◆ **Exercise objective**
Find each line below containing the word "screenshot" and copy it.

◆ **Information shown**
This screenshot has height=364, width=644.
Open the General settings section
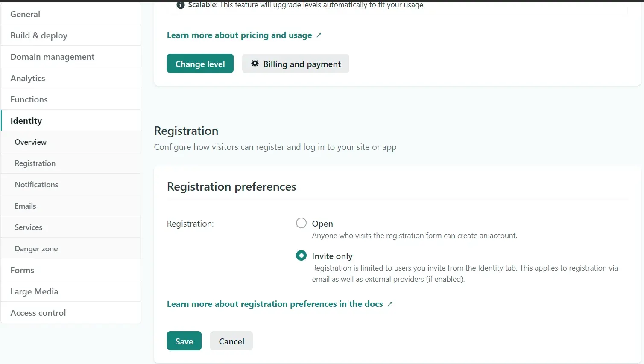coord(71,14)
...
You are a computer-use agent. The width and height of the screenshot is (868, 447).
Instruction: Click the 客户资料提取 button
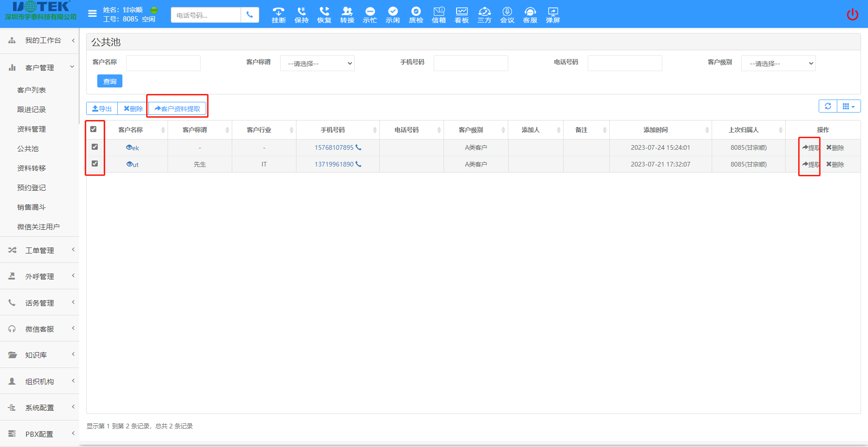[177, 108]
* * *
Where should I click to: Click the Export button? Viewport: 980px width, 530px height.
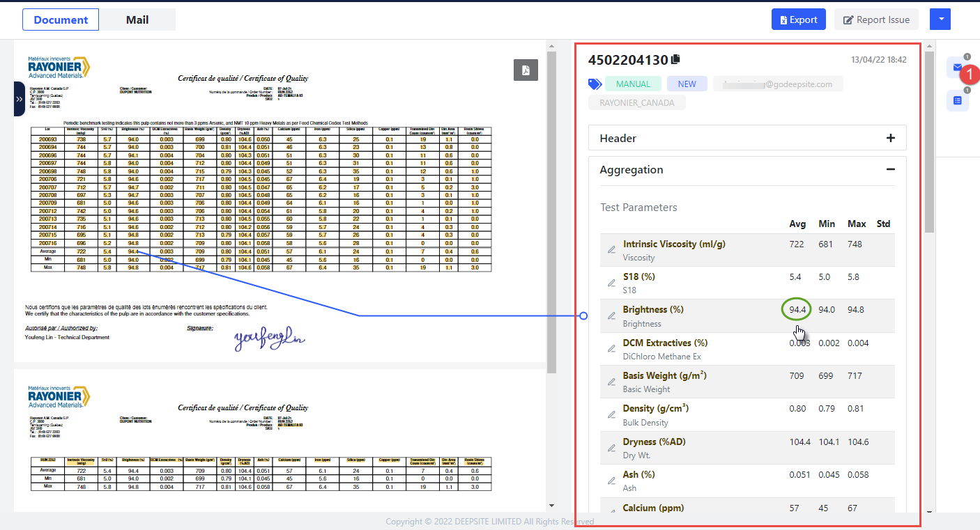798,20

◆ **Answer space**
This screenshot has height=364, width=644.
You are a computer-use agent. The width and height of the screenshot is (868, 447).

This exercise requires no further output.